Document section:
It's inappropriate because it doesn't accord with the ground rules. That's about where it rests. So if you choose to play poker, then two kings and three queens is a mighty strong hand. But it would have no relevance to dominoes. And each of these have rules that we agree upon by convention. Why? Because we want to make sense of things. That's why. And these rules are rooted in convenience, are rooted in language. And the facility of communicating in ways that are shareable than in any ultimate principles of the universe or beyond

[16:51]

or anything that is outside the range of normal human experience. So, for example, one of the starting points of mathematics is that a squared plus b squared equals c squared. If you are doing the measurement of an equilateral triangle, of an assessor's triangle rather, or in logic you have the law of non-contradiction that something cannot both be and not be the same thing at the same time. These are unprovable but useful starting points. But without them you cannot speak in that language. Otherwise, you should think games.

Provided material:
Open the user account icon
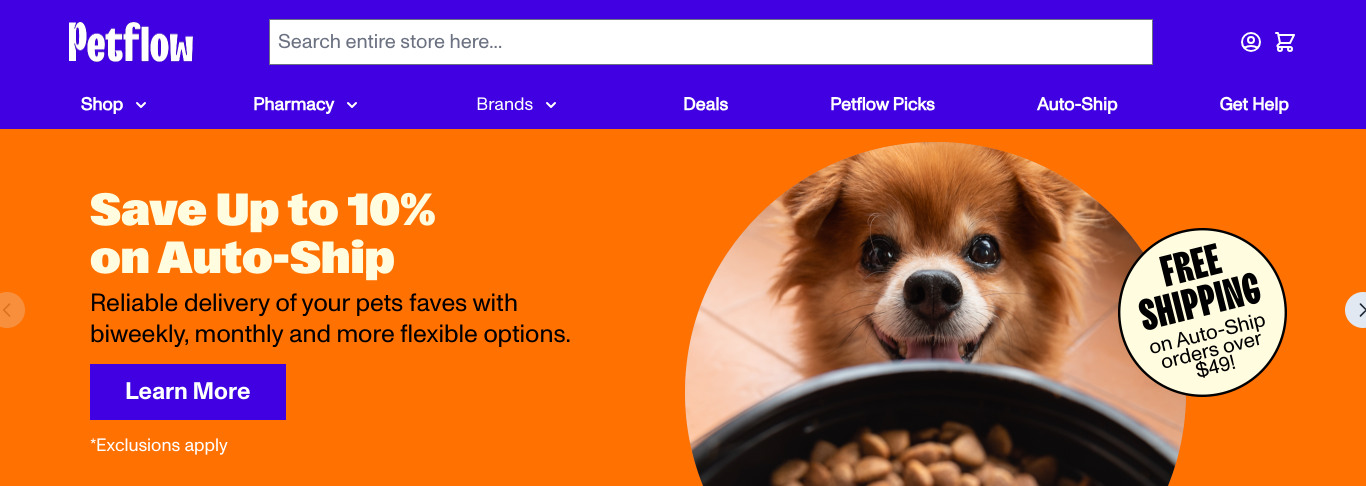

Parts of the exercise:
**a)** Please copy the talk on rules and convention word for word, starting with "or anything that" and going on through "should think games.".
**b)** Write the next part of the talk on rules and convention, picking up after its last sentence.

Answers:
**a)**
or anything that is outside the range of normal human experience. So, for example, one of the starting points of mathematics is that a squared plus b squared equals c squared. If you are doing the measurement of an equilateral triangle, of an assessor's triangle rather, or in logic you have the law of non-contradiction that something cannot both be and not be the same thing at the same time. These are unprovable but useful starting points. But without them you cannot speak in that language. Otherwise, you should think games.

**b)**
[17:53]

Now, I am not making any comments or appraisals in what I have said about whether or not there are other non-discursive, non-linguistic, in a sense, non-rational ways of going beyond the limits of language and description. So I'm making no comments about gods and goddesses or anything that's spooky or anything of the sort. But I am saying if there's plausibility to any of these things, the plausibility is not of the same order as that which makes common sense in language and discourse. It's another range of functioning and activity.

[18:59]

So, this is the starting point, perspective on the subject that I would recommend. I wonder if anyone has any thought or comment to share about it before we proceed. I'm just wondering what the principle is. Why indeterminacy? Well, what he means in indeterminacy is that events cannot be predicted totally. The principle came out of an observation in the first atomic reactors in which in 1924, 23 and 24, Heisenberg made photographic studies of the course of charged particles, the first time that this was done.

[20:00]

And he very elaborately, combining mathematics and physics, proved that you cannot predict the course or the trajectory of the charged particle when it was emitted from the electrode. So, it refers to a very specific set of experiments in a physics laboratory, because he was primarily a physicist. And needless to say, this made him an exceedingly unpopular person, since scientists are the sacred cows of the 20th century, until fairly recently when, for many a reason, they tended to lose credibility. But the whole guiding perspective of the 19th and 20th century, from beginning to end, up until fairly recently, was that all events are predictable.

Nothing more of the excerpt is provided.